JOBS =
[A] Reproduce the passage of the DPRK travel account word for word, between "The Grand People’s" and "at all time.", inclusive.
[B] According to the DPRK travel account, from which city and at what time does the train to Pyongyang depart each day?
[C] Name every country mentioned in the DPRK travel account.

My five days in the DPRK (a.k.a. North Korea)

I visited North Korea during the last Reading Week.

The giant statues of the late Kims at the Mansudae Grand Monument.

The Democratic People’s Republic of Korea (DPRK), often referred to as North Korea, is one of the products of the foreign occupation in the Korean Peninsula after the World War II. I am not going to focus on historical facts or political issues here—many people out there are much more proficient, knowledgable and qualified to write such stuff, and you can look them up on the internet. Here I will focus more on my personal experience and thoughts during my few days of stay there. Also, I will use the term DPRK instead of North Korea, because it is the official name of the country after all, and locals prefer their country to be called this way.

The Grand People’s Study House, situated opposite to the Kim Il-sung Square.

Visiting the DPRK is not as difficult as what people normally think. Obviously you cannot just stroll across its border with South Korea given the fact that the two countries are technically still at war. Instead, most travellers arrive in the country from its northern neighbour China. Individual tourism is nonexistent in the DPRK. All foreign visitors must join a guided tour organised by one of its few state-owned travel companies and be accompanied by the local guides at all time.

There are two options to get into the DPRK, by plane or by train. I joined a train tour because one can always experience more travelling via land than air. The train to Pyongyang, the capital of the DPRK, departs from the border city of Dandong, China everyday at 10am. Arriving at the train station, we had our first experience in meeting people from the DPRK. Distinguishable by the badges of the Kim worn on their chests, they queued for the immigration with loads of Chinese goods, mostly home appliances such as LCD TVs and cookers. Perhaps they were members of the many foreign workers who were sent overseas to earn foreign currency for their country.

DATA =
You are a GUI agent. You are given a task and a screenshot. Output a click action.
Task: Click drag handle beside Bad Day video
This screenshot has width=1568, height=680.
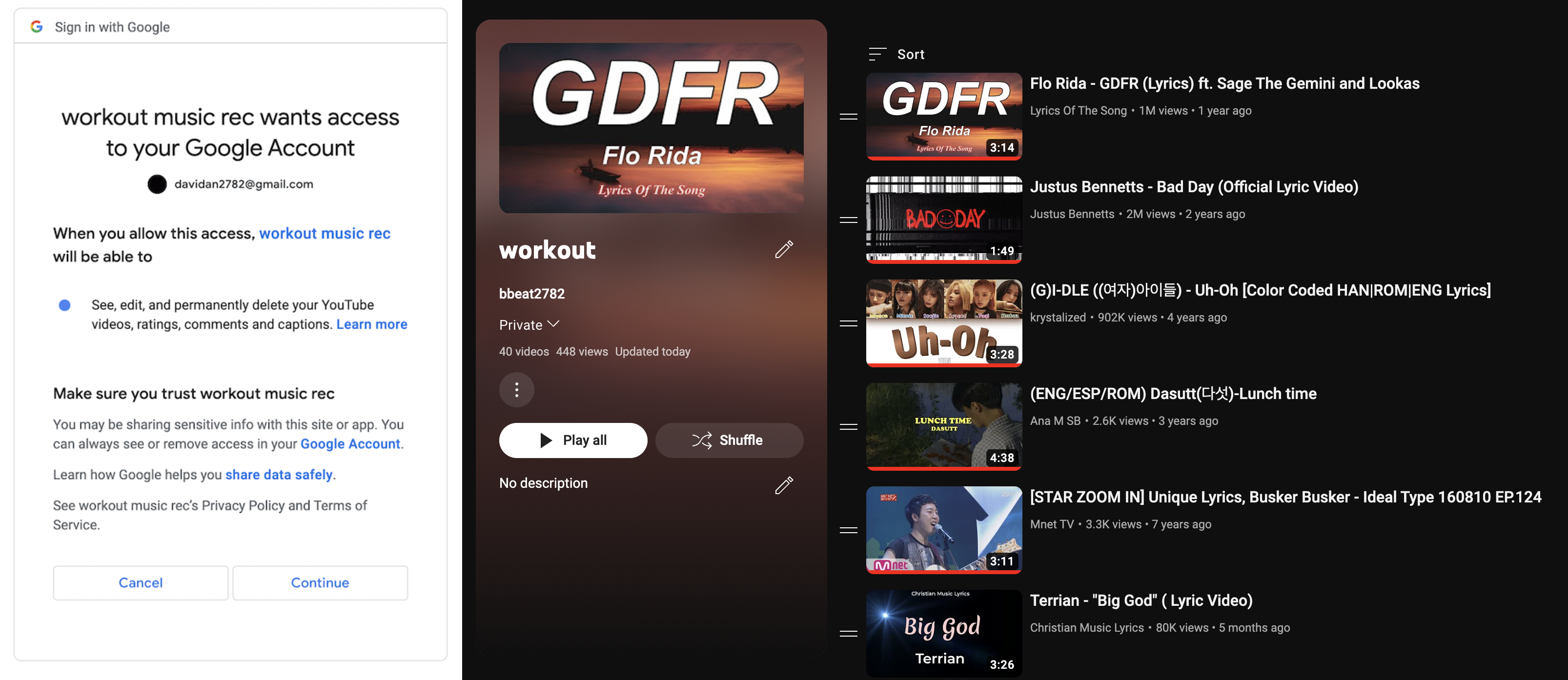tap(848, 220)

EXPECTED ANSWERS =
[A]
The Grand People’s Study House, situated opposite to the Kim Il-sung Square.

Visiting the DPRK is not as difficult as what people normally think. Obviously you cannot just stroll across its border with South Korea given the fact that the two countries are technically still at war. Instead, most travellers arrive in the country from its northern neighbour China. Individual tourism is nonexistent in the DPRK. All foreign visitors must join a guided tour organised by one of its few state-owned travel companies and be accompanied by the local guides at all time.

[B] It departs from the border city of Dandong, China, every day at 10am.

[C] The Democratic People's Republic of Korea (North Korea), South Korea, China